__TEXT PASSAGE__.

======

Biographical Notes re

Robert H. (Bob) Weisburn


When I arrived at Eglin, the Master Sergeant in charge was glad to see me because they were having trouble with the jet engines. He said my paper work carried me as a fully qualified Jet Engine Specialist and I would have to prove myself proficient or loose my rating. I reported to Jet Engine Buildup and was able to perform Tech Order Compliance within about a day and a half. This was due to my Tool and Die experience. Needless to say, I was promoted to Staff Sergeant within five and a half months and began crewing on the F-86 Saber Jets. A bit later, I was sent back to Chanute Air Base for an Instrument Specialist course and returned to Eglin AFB with an additional technical qualification.

Eglin AFB, Florida, 1949

L to R: S/Sgt. Nolie Cochran,
T/Sgt. Rogers Hall,
Sgt. Robert Wilkinson,
Sgt. Robert Weisburn

To meet the demands of the Berlin Airlift, I was transferred to Rhein Main AFB as a Specialist Chief, 60th Troop Carrier Group, operating C-82, propeller driven cargo planes. While there I became a Crew Chief and Specialist Chief relating to tires, tubes, instruments, electrical welding and the whole works. I was soon promoted to Tech Sergeant. When the Personnel Department offered me the opportunity to return to officer status with the rank of 2nd Lt., I accepted, with pleasure.

======

__SHORT TASK A__.
Copy these entries word for word, starting at the line that contains "Given: Select step 02 Choss Product" and ending after the line that contains "Looking at the". Omit the pictures.

__DATASET RECORDS__.
======

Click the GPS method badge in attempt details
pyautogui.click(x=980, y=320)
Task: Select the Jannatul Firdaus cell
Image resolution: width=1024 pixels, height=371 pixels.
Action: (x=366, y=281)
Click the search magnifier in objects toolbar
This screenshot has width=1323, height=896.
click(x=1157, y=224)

======

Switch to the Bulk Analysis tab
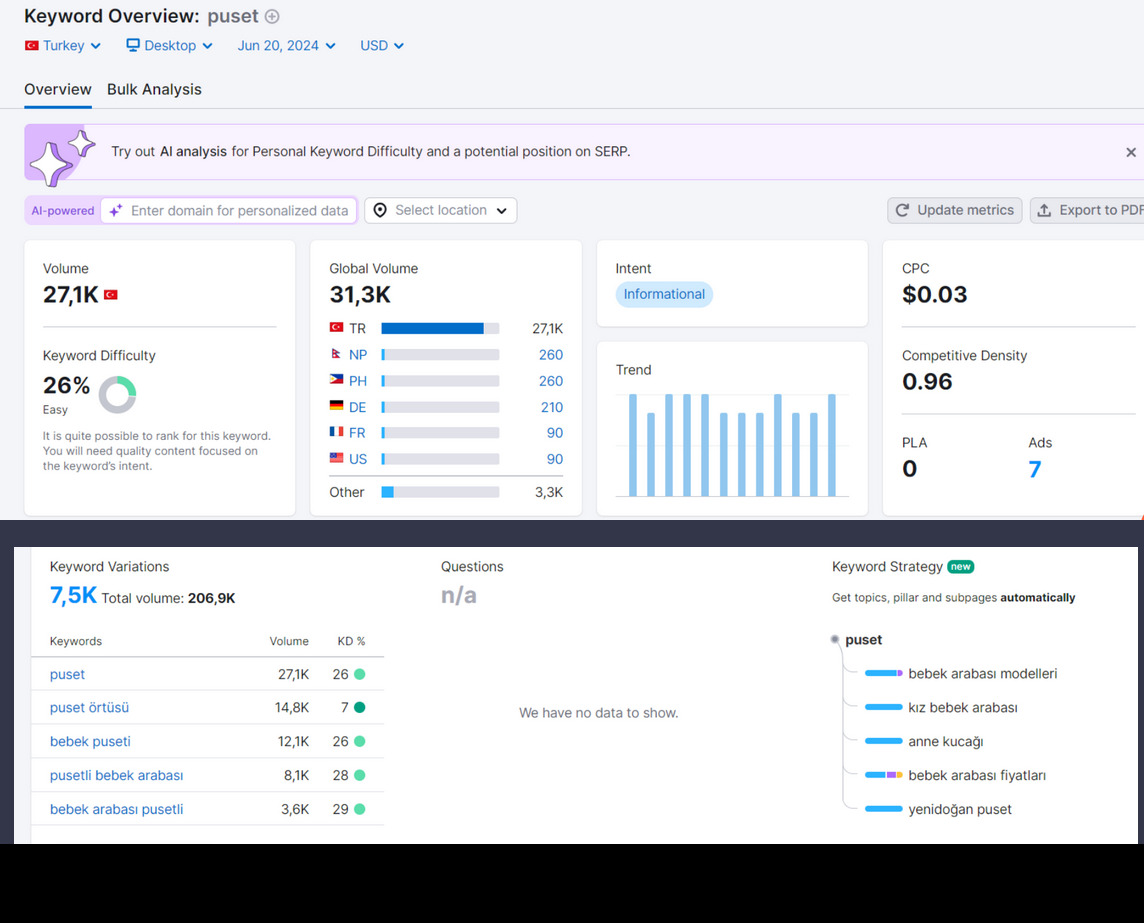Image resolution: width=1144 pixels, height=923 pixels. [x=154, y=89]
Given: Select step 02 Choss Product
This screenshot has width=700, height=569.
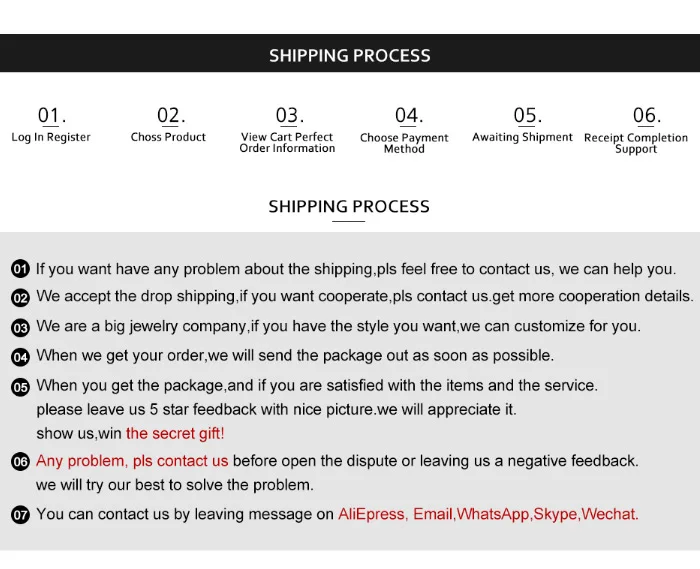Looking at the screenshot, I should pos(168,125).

======

__SHORT TASK B__.
Translate this sentence from the biographical notes into Spanish: "I was soon promoted to Tech Sergeant."

__RIGHT ANSWER A__.
Given: Select step 02 Choss Product
This screenshot has width=700, height=569.
Looking at the screenshot, I should pos(168,125).

__RIGHT ANSWER B__.
Pronto me ascendieron a sargento técnico.